» **SOURCE DATA**:
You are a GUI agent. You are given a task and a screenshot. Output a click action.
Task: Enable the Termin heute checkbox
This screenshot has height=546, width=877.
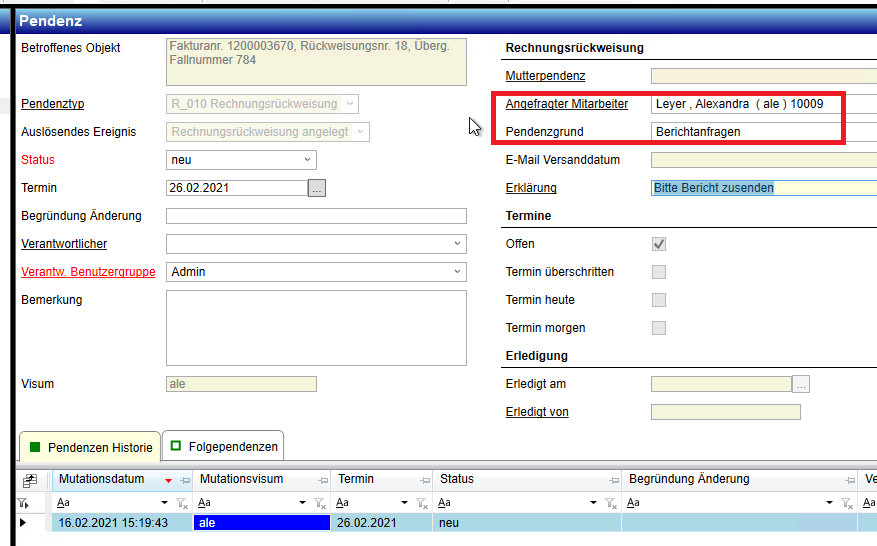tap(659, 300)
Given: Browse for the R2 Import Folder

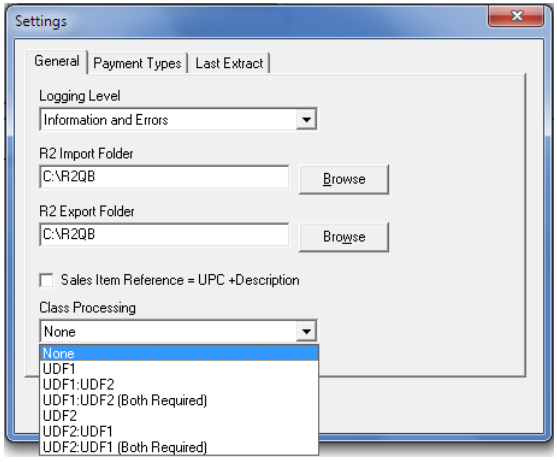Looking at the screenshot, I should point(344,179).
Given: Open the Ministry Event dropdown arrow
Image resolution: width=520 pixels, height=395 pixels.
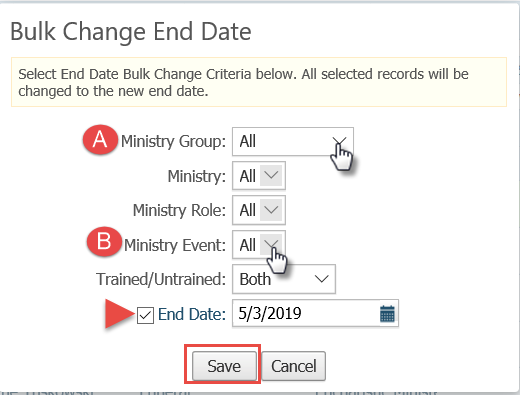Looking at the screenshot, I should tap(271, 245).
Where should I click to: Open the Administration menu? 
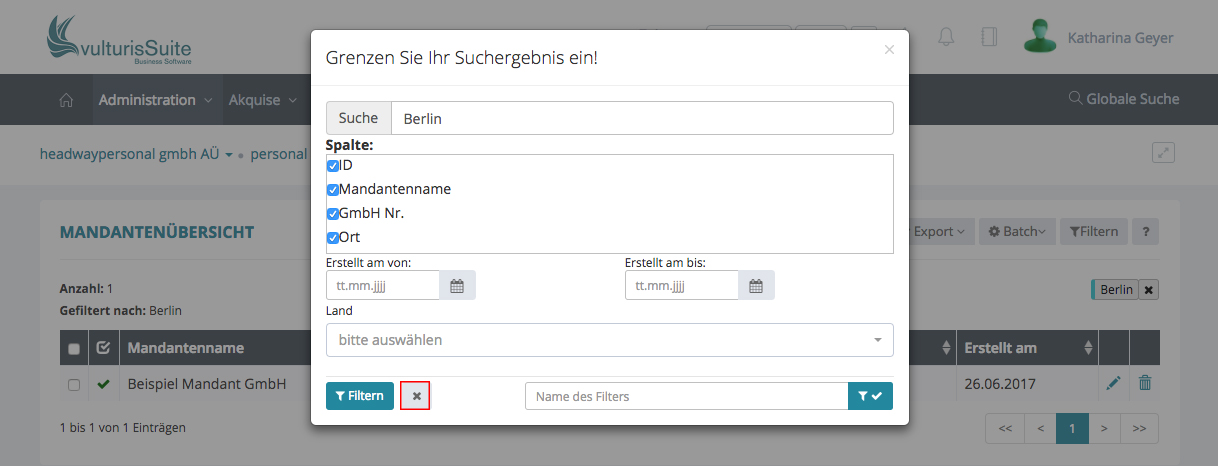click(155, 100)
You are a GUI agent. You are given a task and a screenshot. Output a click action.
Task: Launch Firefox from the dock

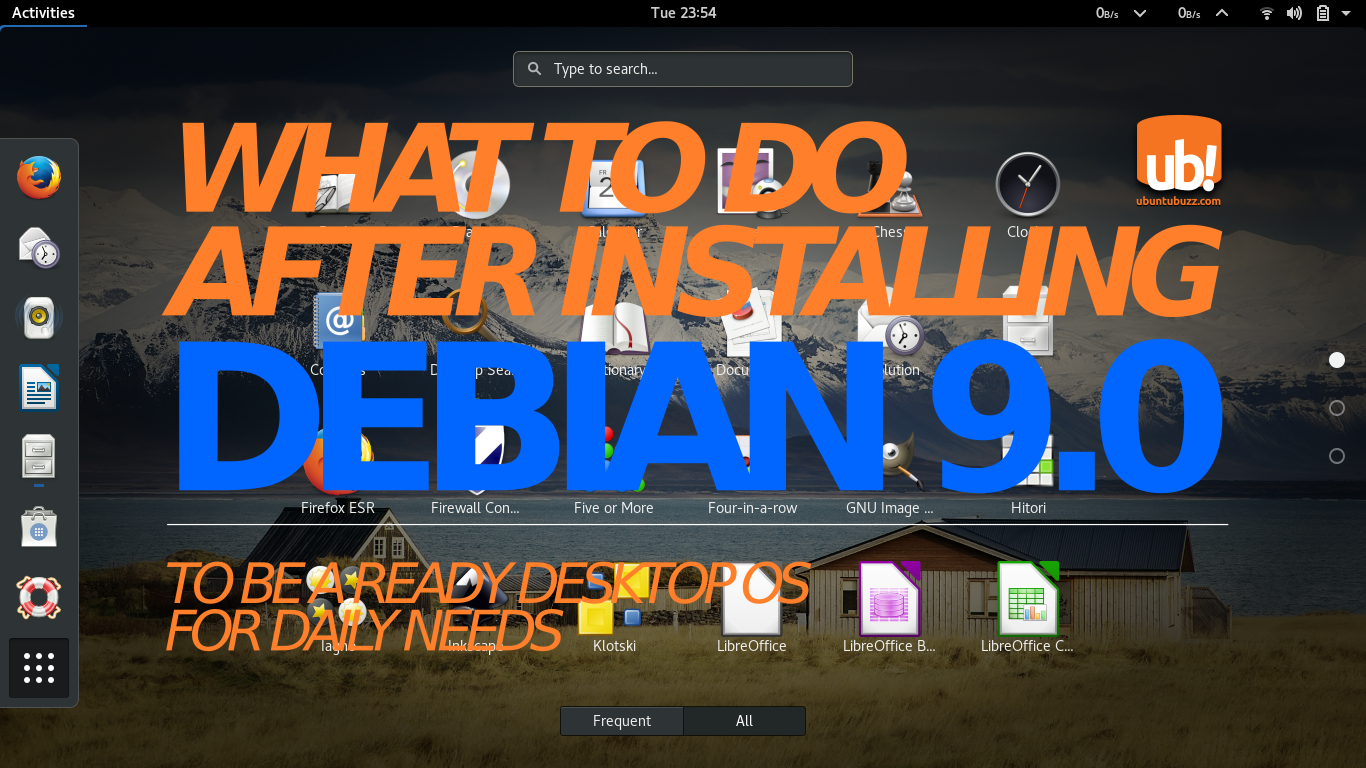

» **WORK REQUIRED**: Beginning with the line that contains "Task: Enable the Termin heute checkbox", write out the remaining lines of the listing above through the last, exactly and only those, without pictures.

» **RESPONSE**:
Task: Enable the Termin heute checkbox
This screenshot has height=546, width=877.
tap(659, 300)
Given: Browse for the R2 Import Folder

Looking at the screenshot, I should point(344,179).
Given: Open the Ministry Event dropdown arrow
Image resolution: width=520 pixels, height=395 pixels.
Looking at the screenshot, I should tap(271, 245).
Where should I click to: Open the Administration menu? 
click(155, 100)
You are a GUI agent. You are given a task and a screenshot. Output a click action.
Task: Launch Firefox from the dock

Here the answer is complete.